(Short exercise) Express the material below as a JSON list of strings, one string per line, starting with the line containing "You are a GUI" and going on through the end of the material. Omit blank lines and pictures.

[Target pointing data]
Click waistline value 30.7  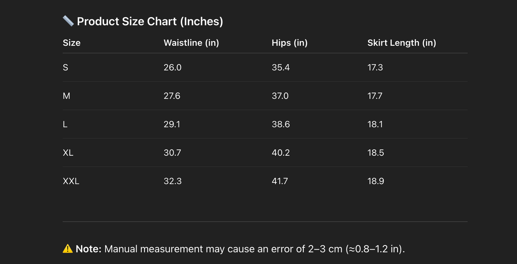[x=172, y=153]
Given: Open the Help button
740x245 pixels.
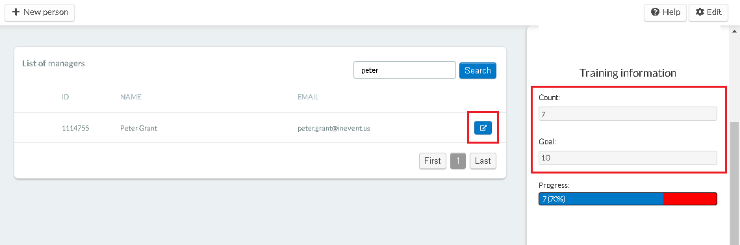Looking at the screenshot, I should [x=665, y=12].
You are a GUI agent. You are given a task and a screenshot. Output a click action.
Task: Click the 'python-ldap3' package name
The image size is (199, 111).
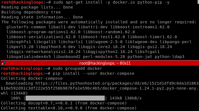pyautogui.click(x=170, y=57)
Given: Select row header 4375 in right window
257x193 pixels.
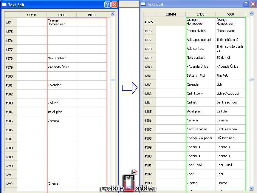Looking at the screenshot, I should pyautogui.click(x=149, y=22).
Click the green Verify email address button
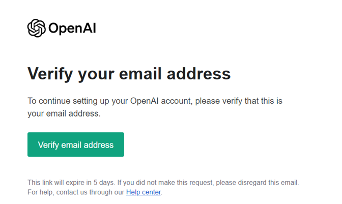Image resolution: width=342 pixels, height=204 pixels. [x=76, y=144]
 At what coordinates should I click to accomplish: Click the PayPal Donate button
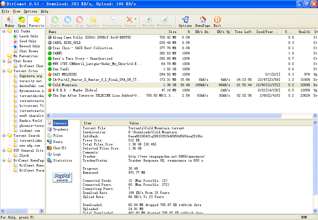pos(62,177)
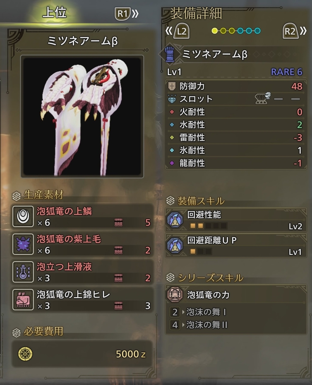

(Result for this exercise)
[
  "You are a GUI agent. You are given a task and a screenshot. Output a click action.",
  "Task: Click the 'python-ldap3' package name",
  "The image size is (199, 111).",
  "pyautogui.click(x=170, y=57)",
  "Given: Select row header 4375 in right window",
  "257x193 pixels.",
  "Looking at the screenshot, I should pyautogui.click(x=149, y=22).",
  "Click the green Verify email address button",
  "Image resolution: width=342 pixels, height=204 pixels. [x=76, y=144]",
  " At what coordinates should I click to accomplish: Click the PayPal Donate button",
  "pos(62,177)"
]